Copy the records verbatim, starting with the line containing "Task: Open NIOSH Mining Web globe icon" and going on through the line containing "The height and width of the screenshot is (702, 979).".

--- Start of DATA ---

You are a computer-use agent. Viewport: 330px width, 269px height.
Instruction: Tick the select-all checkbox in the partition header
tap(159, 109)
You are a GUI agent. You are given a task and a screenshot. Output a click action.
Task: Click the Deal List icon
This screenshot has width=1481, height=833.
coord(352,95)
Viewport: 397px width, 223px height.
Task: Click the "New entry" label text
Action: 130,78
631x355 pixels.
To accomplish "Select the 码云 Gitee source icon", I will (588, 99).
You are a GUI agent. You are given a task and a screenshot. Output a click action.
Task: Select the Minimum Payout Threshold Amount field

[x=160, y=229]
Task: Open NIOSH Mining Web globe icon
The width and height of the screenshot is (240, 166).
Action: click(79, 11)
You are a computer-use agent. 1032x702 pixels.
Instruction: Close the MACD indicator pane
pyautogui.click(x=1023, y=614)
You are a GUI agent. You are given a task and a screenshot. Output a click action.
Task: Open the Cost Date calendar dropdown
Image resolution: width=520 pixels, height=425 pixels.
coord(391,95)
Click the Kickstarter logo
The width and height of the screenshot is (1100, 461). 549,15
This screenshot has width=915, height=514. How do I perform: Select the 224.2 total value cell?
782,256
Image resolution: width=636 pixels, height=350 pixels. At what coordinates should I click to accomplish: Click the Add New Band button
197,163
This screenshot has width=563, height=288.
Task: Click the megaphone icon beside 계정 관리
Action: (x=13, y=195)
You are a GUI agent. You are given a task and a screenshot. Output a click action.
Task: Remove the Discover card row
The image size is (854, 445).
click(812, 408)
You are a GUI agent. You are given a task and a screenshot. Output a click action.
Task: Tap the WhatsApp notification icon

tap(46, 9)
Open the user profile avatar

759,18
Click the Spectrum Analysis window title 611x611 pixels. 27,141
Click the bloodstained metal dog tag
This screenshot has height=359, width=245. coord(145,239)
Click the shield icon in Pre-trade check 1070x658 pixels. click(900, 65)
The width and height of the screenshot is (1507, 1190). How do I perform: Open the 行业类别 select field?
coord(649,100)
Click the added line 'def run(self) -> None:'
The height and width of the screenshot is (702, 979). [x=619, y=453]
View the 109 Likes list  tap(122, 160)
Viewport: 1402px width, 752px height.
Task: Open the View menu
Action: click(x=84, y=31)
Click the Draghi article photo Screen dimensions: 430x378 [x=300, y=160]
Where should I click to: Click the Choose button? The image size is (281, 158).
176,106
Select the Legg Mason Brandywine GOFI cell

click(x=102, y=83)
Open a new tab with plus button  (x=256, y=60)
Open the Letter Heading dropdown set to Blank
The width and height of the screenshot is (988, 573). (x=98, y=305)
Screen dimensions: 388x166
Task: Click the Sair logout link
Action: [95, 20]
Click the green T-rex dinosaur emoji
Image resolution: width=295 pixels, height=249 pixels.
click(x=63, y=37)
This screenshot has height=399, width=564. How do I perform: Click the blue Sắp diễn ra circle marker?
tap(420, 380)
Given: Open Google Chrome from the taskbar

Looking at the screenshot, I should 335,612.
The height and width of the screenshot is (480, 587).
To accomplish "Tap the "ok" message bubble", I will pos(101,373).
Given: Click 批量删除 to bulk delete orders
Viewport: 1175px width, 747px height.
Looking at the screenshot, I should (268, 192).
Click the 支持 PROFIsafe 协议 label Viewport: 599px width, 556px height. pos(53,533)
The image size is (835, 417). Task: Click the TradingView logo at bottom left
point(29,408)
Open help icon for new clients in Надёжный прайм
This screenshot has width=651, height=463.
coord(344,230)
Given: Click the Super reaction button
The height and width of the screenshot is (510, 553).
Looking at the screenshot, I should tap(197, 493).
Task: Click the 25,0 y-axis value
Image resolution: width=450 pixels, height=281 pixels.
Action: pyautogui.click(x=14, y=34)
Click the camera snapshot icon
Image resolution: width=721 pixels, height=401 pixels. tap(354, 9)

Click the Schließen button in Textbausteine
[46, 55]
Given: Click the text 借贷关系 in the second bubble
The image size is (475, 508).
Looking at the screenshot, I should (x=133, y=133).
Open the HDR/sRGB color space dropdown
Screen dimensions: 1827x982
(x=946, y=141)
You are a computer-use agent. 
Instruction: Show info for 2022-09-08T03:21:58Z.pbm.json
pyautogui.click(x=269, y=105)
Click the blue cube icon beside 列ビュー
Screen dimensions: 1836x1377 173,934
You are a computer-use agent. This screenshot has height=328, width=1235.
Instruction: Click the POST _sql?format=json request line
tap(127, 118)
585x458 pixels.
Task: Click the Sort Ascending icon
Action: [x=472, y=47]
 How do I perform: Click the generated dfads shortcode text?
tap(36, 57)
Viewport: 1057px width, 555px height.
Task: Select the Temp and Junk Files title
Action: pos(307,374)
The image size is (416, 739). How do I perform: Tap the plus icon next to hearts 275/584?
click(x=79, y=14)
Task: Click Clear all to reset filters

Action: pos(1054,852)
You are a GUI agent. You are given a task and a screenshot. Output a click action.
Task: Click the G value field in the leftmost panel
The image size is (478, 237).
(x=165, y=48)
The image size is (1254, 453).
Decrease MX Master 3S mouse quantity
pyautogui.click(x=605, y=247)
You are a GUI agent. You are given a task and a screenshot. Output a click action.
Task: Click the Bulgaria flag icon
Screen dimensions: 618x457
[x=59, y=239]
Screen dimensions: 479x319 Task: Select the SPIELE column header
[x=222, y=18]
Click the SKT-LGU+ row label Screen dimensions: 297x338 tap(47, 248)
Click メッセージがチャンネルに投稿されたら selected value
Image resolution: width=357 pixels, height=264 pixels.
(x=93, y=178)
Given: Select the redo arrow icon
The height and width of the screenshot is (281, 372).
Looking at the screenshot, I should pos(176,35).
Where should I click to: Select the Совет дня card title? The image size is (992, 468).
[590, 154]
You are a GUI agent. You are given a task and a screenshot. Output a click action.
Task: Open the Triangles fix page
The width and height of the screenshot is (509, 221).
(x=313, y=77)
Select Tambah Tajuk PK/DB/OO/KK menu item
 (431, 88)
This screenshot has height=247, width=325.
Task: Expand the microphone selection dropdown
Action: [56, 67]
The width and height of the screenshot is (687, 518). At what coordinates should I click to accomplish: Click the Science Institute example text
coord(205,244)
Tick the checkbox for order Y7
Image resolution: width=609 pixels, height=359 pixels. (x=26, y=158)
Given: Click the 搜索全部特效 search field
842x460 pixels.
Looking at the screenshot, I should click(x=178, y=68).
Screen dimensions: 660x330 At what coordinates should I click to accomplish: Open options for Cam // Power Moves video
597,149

--- End of DATA ---

EXERCISE ANSWER
Task: Open NIOSH Mining Web globe icon
The width and height of the screenshot is (240, 166).
Action: click(79, 11)
You are a computer-use agent. 1032x702 pixels.
Instruction: Close the MACD indicator pane
pyautogui.click(x=1023, y=614)
You are a GUI agent. You are given a task and a screenshot. Output a click action.
Task: Open the Cost Date calendar dropdown
Image resolution: width=520 pixels, height=425 pixels.
coord(391,95)
Click the Kickstarter logo
The width and height of the screenshot is (1100, 461). 549,15
This screenshot has width=915, height=514. How do I perform: Select the 224.2 total value cell?
782,256
Image resolution: width=636 pixels, height=350 pixels. At what coordinates should I click to accomplish: Click the Add New Band button
197,163
This screenshot has width=563, height=288.
Task: Click the megaphone icon beside 계정 관리
Action: (x=13, y=195)
You are a GUI agent. You are given a task and a screenshot. Output a click action.
Task: Remove the Discover card row
The image size is (854, 445).
click(812, 408)
You are a GUI agent. You are given a task and a screenshot. Output a click action.
Task: Tap the WhatsApp notification icon

tap(46, 9)
Open the user profile avatar

759,18
Click the Spectrum Analysis window title 611x611 pixels. 27,141
Click the bloodstained metal dog tag
This screenshot has height=359, width=245. coord(145,239)
Click the shield icon in Pre-trade check 1070x658 pixels. click(900, 65)
The width and height of the screenshot is (1507, 1190). How do I perform: Open the 行业类别 select field?
coord(649,100)
Click the added line 'def run(self) -> None:'
The height and width of the screenshot is (702, 979). [x=619, y=453]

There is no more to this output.